SUPPLIED TEXT:

'I give you my book in memory of Velutha'

Print edition : January 30, 1999

This is the English original of Arundhati Roy's translated Malayalam address to the Dalit Sahitya Akademi at Kozhikode on January 15, 1999:

WHEN Mr. Prabhakaran and Mr. Mukundan came to my home in Delhi to invite me on behalf of the Dalit Sahitya Akademi to Calicut, I was delighted and accepted their invitation at once. I cannot tell you how flattered and honoured I am to be here. Flattered and honoured enough to be making the first speech of my life. I promise you that it will be a very short one.

My book, The God of Small Things, has had a very noisy journey into the world. Like other books, it has been praised and criticised, loved and sometimes hated. Amidst the din of this peculiarly 20th century personality cult around authors, people often remember the writers and forget their books. The reason that I am thrilled to be here is because I'm sure that this will not be the case with you. I know that you share the anger and outrage which lies at the heart of The God of Small Things. It is an anger that the "modern" metropolitan world, the Other India (the one in which I now live), tends to overlook, because for them it is something distant, something unreal, something exotic. But you, better than anyone else, know that there is nothing unreal or exotic about barbarism.

I have come for a very simple reason. I believe that the Dalit struggle for justice and equality in a society wracked by caste prejudice is going to be, and indeed ought to be, the biggest challenge that India will face in the coming century. It cannot be ignored, it cannot be disguised or given another name or re-fashioned to fit some pre-existing theory. It must and will be recognised for what it is. I am fully aware that this particular war will be an immense and complicated one. That it will be waged in all sorts of ways, by all sorts of people, in all sorts of places. I'm here to enlist.

Here we are, poised to enter the twenty-first century, arming ourselves with nuclear bombs and medieval values. It's 1999 and we still read of whole villages where Dalits have been annihilated - shot, or burned to death. It's 1999 and we still have people persecuted, even beheaded, for marrying outside their caste. It's 1999 and we still have words in our vocabulary like 'scheduled tribe' and 'backward caste' and 'untouchable'. We use them with equanimity. Only yesterday someone said to me quite casually: "Actually he's not an untouchable - he's a backward caste man." This is just a piece of your everyday friendly neighourhood bigotry - so easy to ignore or get used to.

ROWS:
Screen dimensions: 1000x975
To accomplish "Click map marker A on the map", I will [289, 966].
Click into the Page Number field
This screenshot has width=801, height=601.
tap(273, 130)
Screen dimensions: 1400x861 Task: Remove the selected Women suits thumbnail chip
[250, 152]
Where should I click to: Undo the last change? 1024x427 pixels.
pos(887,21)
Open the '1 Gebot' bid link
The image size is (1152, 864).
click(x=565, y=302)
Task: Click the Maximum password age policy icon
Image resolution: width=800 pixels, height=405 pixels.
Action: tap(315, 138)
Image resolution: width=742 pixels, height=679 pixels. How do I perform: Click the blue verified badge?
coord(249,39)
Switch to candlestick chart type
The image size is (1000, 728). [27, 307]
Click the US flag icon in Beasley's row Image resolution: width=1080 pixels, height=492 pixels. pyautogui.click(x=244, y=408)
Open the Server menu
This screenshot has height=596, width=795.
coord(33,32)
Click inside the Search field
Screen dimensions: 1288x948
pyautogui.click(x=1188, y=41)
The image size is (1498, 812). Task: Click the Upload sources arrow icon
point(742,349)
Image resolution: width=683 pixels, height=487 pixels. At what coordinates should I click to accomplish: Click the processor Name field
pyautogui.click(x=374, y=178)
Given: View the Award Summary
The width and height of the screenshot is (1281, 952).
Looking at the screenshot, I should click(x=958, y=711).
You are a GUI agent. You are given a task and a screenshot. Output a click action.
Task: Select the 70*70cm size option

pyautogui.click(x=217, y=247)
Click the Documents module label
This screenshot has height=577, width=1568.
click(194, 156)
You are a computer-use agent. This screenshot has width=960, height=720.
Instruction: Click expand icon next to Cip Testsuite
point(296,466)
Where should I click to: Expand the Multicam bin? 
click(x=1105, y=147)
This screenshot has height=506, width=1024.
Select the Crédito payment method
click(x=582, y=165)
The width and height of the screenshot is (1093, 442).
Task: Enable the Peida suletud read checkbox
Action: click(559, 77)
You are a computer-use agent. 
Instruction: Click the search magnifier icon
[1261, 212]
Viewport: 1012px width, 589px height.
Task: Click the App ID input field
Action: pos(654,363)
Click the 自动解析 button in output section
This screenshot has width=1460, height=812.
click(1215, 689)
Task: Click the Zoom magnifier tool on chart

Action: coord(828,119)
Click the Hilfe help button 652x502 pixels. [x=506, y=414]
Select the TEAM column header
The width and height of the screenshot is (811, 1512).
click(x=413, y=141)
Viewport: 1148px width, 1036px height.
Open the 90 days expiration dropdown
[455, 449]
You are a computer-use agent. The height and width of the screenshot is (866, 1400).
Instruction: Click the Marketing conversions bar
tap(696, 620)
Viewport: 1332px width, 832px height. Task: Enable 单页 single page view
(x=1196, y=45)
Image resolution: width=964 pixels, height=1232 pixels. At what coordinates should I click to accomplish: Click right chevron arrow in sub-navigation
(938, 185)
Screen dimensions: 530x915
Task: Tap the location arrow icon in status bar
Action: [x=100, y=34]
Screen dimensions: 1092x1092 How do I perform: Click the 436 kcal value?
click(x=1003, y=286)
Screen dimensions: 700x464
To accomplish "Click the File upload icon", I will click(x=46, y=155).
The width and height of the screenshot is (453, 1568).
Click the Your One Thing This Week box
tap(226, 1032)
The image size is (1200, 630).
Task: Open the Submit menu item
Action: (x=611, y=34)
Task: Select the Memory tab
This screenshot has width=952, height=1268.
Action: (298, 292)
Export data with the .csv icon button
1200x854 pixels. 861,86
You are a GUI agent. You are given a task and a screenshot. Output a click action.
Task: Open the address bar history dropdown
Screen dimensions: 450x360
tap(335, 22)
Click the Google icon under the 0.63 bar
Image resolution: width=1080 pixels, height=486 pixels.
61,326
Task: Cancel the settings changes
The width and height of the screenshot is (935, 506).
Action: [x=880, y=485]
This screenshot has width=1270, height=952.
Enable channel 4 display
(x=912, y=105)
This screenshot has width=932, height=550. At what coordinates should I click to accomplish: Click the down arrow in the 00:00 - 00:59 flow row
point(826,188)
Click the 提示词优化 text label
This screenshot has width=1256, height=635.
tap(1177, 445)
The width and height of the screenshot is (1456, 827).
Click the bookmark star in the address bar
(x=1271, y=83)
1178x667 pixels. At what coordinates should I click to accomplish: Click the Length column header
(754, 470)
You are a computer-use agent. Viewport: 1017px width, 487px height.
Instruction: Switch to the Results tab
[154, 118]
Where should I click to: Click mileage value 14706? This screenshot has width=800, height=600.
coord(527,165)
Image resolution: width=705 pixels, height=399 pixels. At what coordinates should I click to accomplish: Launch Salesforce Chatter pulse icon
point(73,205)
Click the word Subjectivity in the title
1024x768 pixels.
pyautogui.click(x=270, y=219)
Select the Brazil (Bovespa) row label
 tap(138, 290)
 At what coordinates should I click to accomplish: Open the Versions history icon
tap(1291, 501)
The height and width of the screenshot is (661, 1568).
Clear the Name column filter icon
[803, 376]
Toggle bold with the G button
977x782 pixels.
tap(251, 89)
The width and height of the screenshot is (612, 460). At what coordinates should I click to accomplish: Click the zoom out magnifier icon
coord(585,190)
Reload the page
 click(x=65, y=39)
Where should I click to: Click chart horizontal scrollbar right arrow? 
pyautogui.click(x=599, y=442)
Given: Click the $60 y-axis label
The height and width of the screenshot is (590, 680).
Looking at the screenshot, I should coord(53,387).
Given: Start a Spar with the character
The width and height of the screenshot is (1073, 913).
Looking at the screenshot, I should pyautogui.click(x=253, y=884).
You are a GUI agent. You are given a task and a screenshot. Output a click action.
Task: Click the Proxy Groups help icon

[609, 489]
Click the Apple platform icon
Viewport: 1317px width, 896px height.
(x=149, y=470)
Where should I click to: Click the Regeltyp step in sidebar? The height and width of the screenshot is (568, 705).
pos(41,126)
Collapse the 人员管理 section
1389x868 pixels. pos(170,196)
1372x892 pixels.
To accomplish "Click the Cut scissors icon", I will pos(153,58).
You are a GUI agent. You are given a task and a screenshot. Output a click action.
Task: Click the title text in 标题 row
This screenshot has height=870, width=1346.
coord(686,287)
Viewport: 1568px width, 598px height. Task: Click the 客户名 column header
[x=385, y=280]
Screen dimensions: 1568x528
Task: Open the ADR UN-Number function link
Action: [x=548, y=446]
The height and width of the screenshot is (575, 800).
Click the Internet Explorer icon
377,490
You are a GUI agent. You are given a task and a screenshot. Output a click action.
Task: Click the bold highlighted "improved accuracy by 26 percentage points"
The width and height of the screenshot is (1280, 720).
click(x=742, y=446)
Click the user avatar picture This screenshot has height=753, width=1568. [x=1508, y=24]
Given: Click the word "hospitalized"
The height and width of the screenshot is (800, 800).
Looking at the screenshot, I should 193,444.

WRITTEN REQUEST:
Answer these questions using the speech:
(a) In which city did Mr. Prabhakaran and Mr. Mukundan visit the speaker to extend the invitation?
(b) What does the speaker believe will be the biggest challenge India faces in the coming century?
(c) Which three terms does the speech say are still in the vocabulary in 1999?

ANSWER TO THIS EXERCISE:
(a) Delhi.
(b) The Dalit struggle for justice and equality in a society wracked by caste prejudice.
(c) 'Scheduled tribe', 'backward caste' and 'untouchable'.